Our studies with McN-A-343 suggest that this compound competitively inhibits the alkylation of the M₂ muscarinic receptor by AChM, implying that at least part of the binding sites for these two molecules overlap. Alternatively, it is possible that McN-A-343 acts allosterically with AChM and exhibits a huge negative cooperativity (-log α> 4). This estimate represents the minimum required to explain our data. In studies on isolated atria, Christopoulos and Mitchelson (1997) suggested that McN-A-343 interacts competitively with carbachol, but they calculated a minimal -log α of 3.0 for McN-A-343 if the mechanisms were actually allosteric. Thus, using our approach, we have been able to push this minimal estimate further, suggesting that the simpler, alternative explanation is more likely competitive inhibition. Site-directed mutagenesis studies have revealed differences in the interaction of McN-A-343 and orthosteric agonists with the M₂ receptor, which has led to the conclusion that McN-A-343 interacts at the allosteric site on the muscarinic receptor (May et al., 2007). Because the McN-A-343 molecule is considerably larger than acetylcholine, it is possible that part of McN-A-343 does interact with accessory regions of the orthosteric site that may include the allosteric site, whereas the quaternary ammonium part of the molecule competes with acetylcholine at the orthosteric site. Such a mode of interaction is consistent with competitive behavior (i.e., the sites occupied by acetylcholine and McN-A-343 overlap, and hence the binding of either ligand is mutually exclusive).
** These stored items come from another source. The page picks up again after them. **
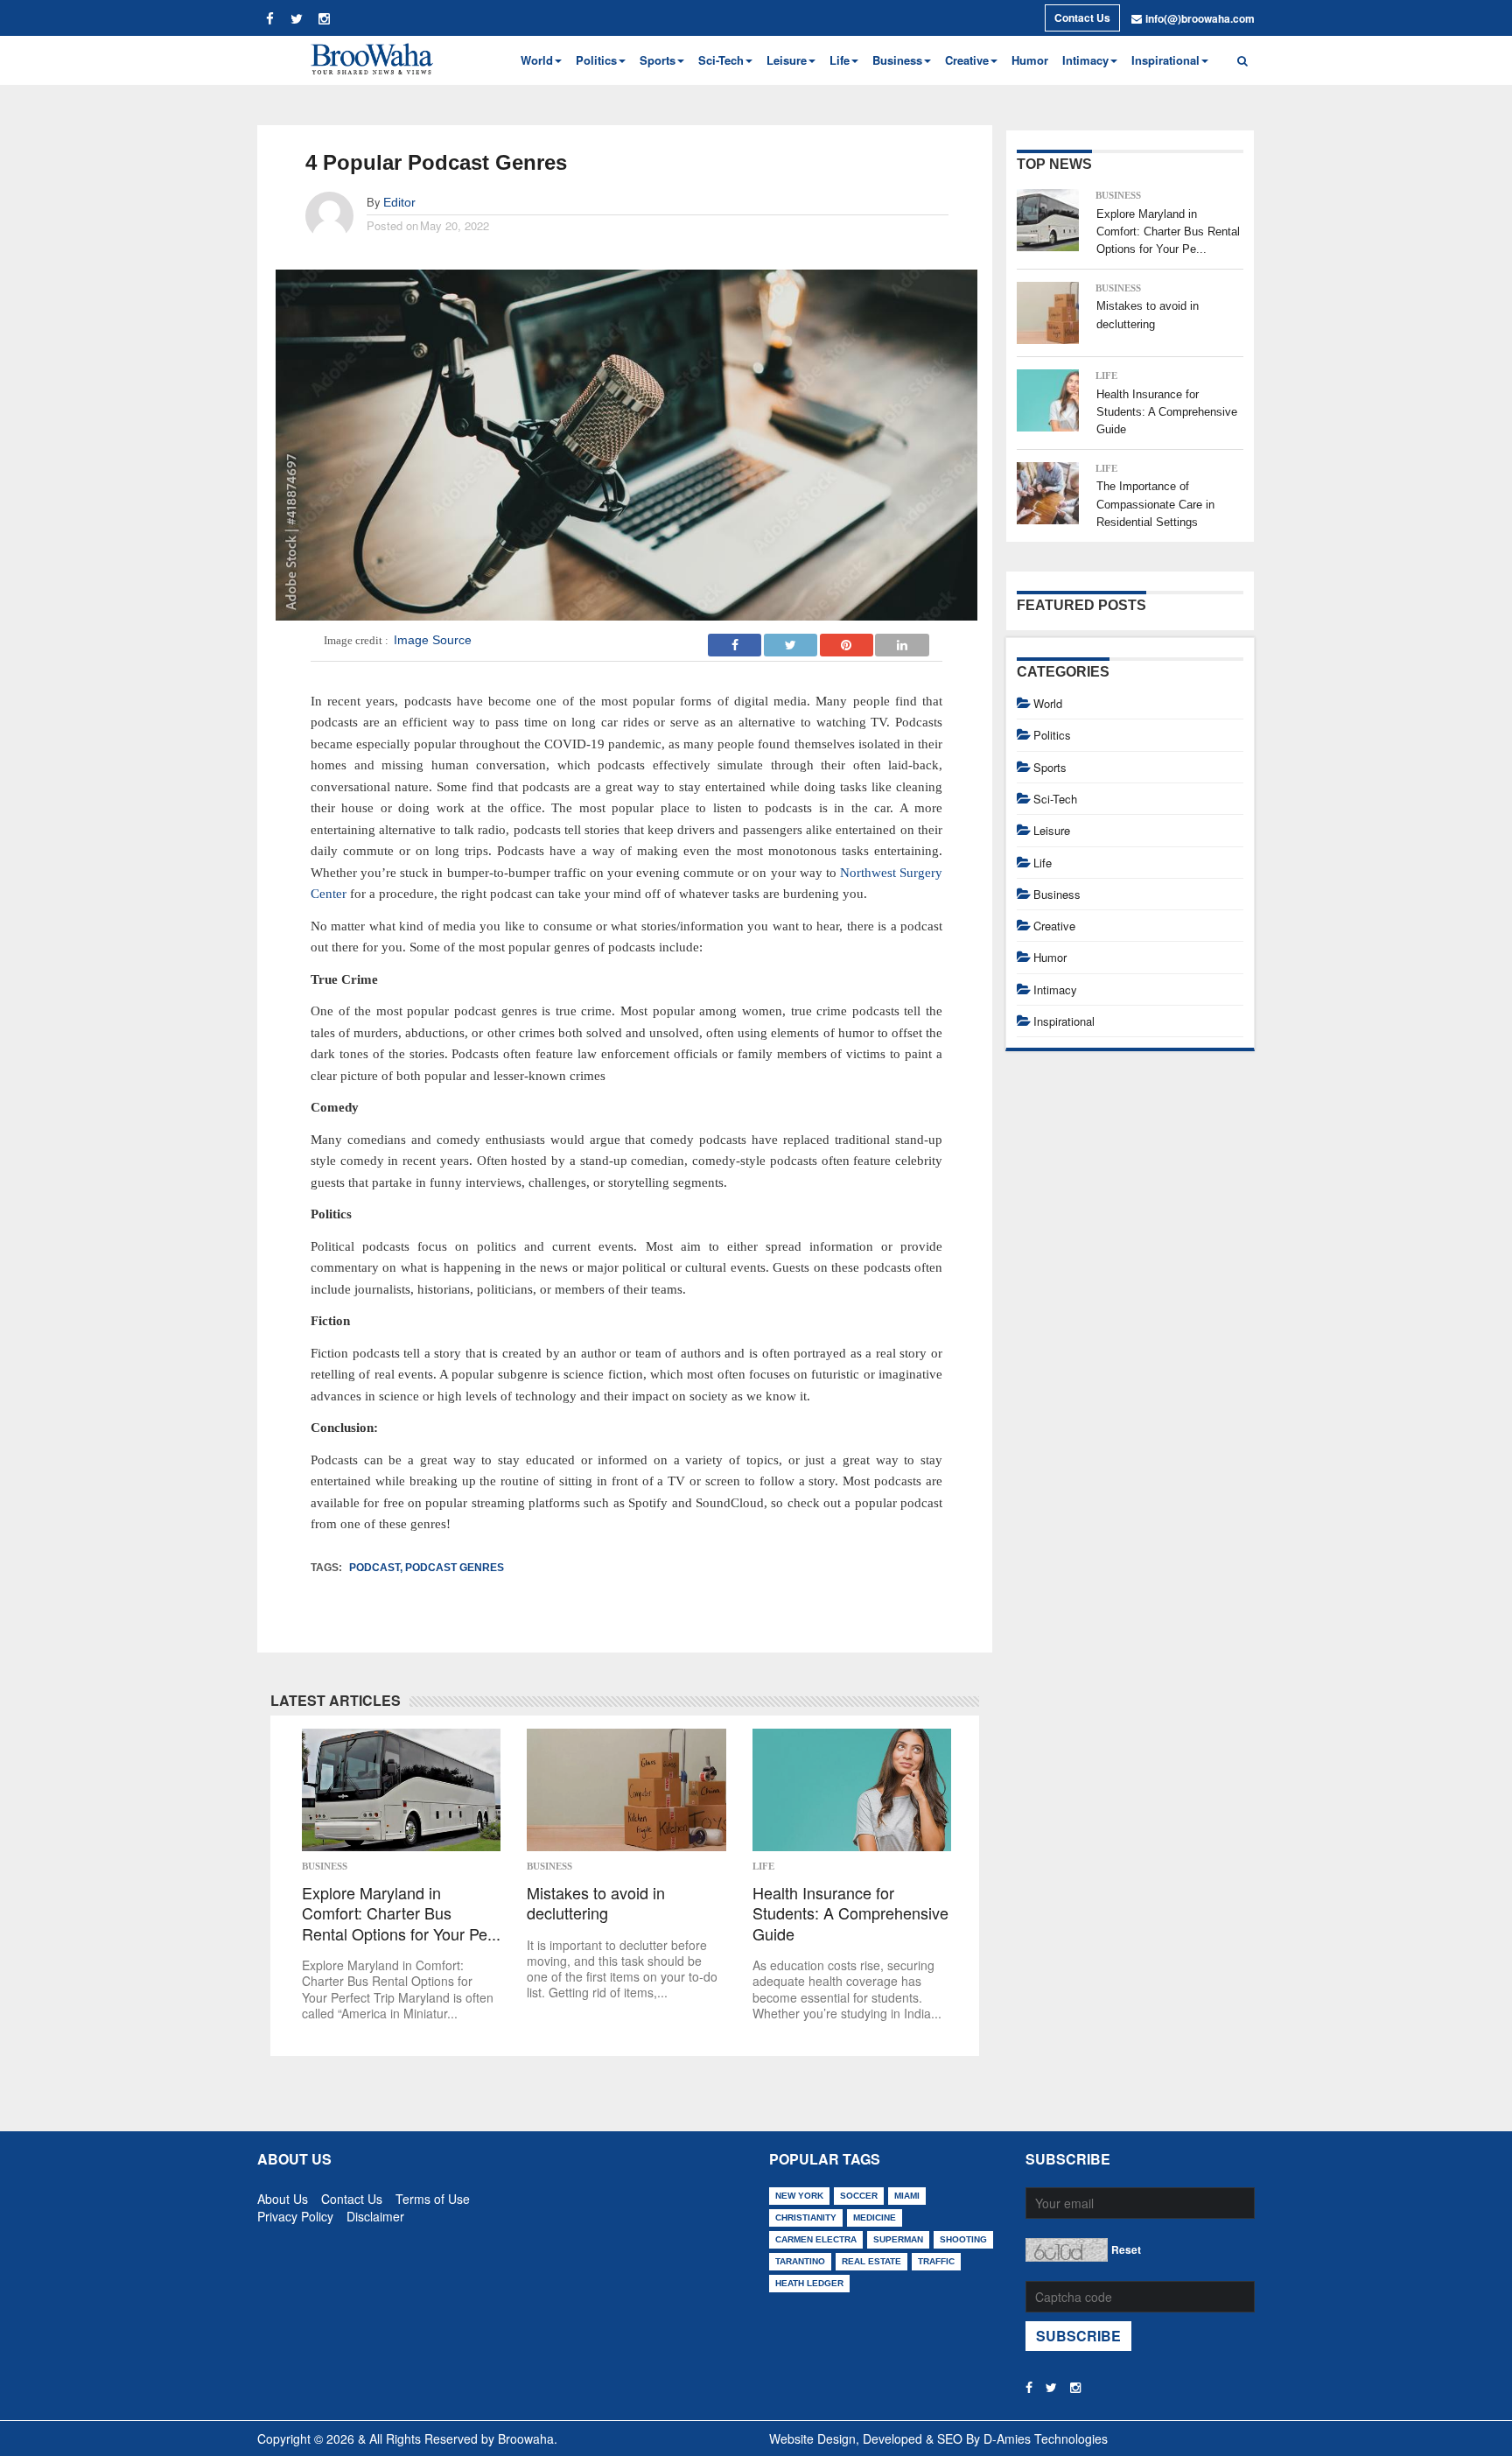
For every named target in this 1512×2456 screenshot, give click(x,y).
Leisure (1051, 830)
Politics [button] (596, 60)
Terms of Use (433, 2195)
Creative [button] (967, 60)
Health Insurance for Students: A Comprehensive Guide (850, 1913)
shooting (963, 2239)
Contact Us (1082, 17)
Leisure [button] (786, 60)
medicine (874, 2217)
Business (324, 1866)
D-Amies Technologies (1046, 2438)
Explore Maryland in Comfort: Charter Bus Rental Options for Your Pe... (401, 1913)
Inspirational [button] (1165, 60)
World (1047, 703)
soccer (859, 2195)
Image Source (433, 640)
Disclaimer (375, 2212)
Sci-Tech (1055, 798)
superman (898, 2239)
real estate (871, 2261)
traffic (936, 2261)
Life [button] (840, 60)
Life (763, 1866)
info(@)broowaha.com (1200, 18)
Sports (1050, 767)
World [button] (537, 60)
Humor (1030, 60)
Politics (1052, 734)
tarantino (800, 2261)
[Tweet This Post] (791, 639)
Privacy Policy (295, 2212)
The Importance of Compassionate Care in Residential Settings (1155, 504)
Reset (1126, 2249)
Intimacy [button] (1085, 60)
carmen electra (816, 2239)
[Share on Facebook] (735, 639)
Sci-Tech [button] (721, 60)
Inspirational (1064, 1021)
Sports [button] (658, 60)
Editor (399, 202)
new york (799, 2195)
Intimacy (1055, 989)
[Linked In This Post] (902, 639)
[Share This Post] (847, 639)
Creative (1054, 925)
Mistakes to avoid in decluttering (596, 1903)
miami (907, 2195)
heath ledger (809, 2283)
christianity (805, 2217)
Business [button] (897, 60)
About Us (282, 2195)
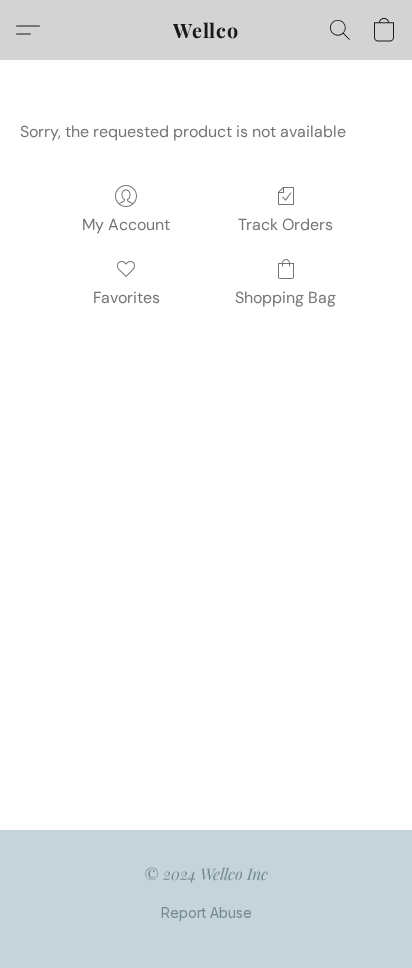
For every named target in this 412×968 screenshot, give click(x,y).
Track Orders (285, 224)
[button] (206, 30)
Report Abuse (206, 912)
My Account (126, 224)
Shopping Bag (285, 297)
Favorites (126, 297)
Our ability to discriminate an allosteric interaction from simple competition depends on the rapid equilibration of the test drug and the aziridinium ion of AChM with the receptor. This condition seems to occur in the case of gallamine because the results of functional studies with both high concentrations of gallamine (1 mM) and acetylcholine have shown that the response to acetylcholine is generated quickly and stably after pre-equilibration of the tissue with gallamine (Clark and Mitchelson, 1976). A similar result was obtained when the response to acetylcholine was antagonized by McN-A-343 (0.1 mM) (Christopoulos and Mitchelson, 1997). In addition, in a study of the binding of the allosteric ligand [³H]dimethyl-W84 to M₂ muscarinic receptors, it was shown that equilibrium was attained within seconds (Tränkle et al., 2003). If gallamine did slow and eventually stop the association of AChM with the muscarinic receptor, then it would have behaved like a competitive antagonist in our assay. Our ability to detect gallamine as an allosteric modulator and estimate a cooperativity value consistent with that measured in functional studies with acetylcholine strongly suggests that AChM equilibrates rapidly with the muscarinic receptor in the presence of gallamine. We have found that gallamine exhibits a competitive-like behavior when benzilylcholine mustard is used as the alkylating agent (F. J. Ehlert, unpublished observation). This behavior can be explained by the observation that gallamine, when bound to its allosteric site, prevents benzilylcholine mustard from accessing the orthosteric binding site. It is apparent that this situation does not occur with acetylcholine and its mustard derivative, presumably because of their smaller size. It seems that in those instances in which a slowing in the kinetics of orthosteric ligand binding by gallamine and McN-A-343 has been reported, it is in connection with [³H]NMS and not a small orthosteric ligand. Our method of characterizing the modulation of receptor alkylation kinetics is a powerful approach for discriminating high negative cooperativity from competitive inhibition, provided that small, site-directed electrophiles with rapid kinetics are used.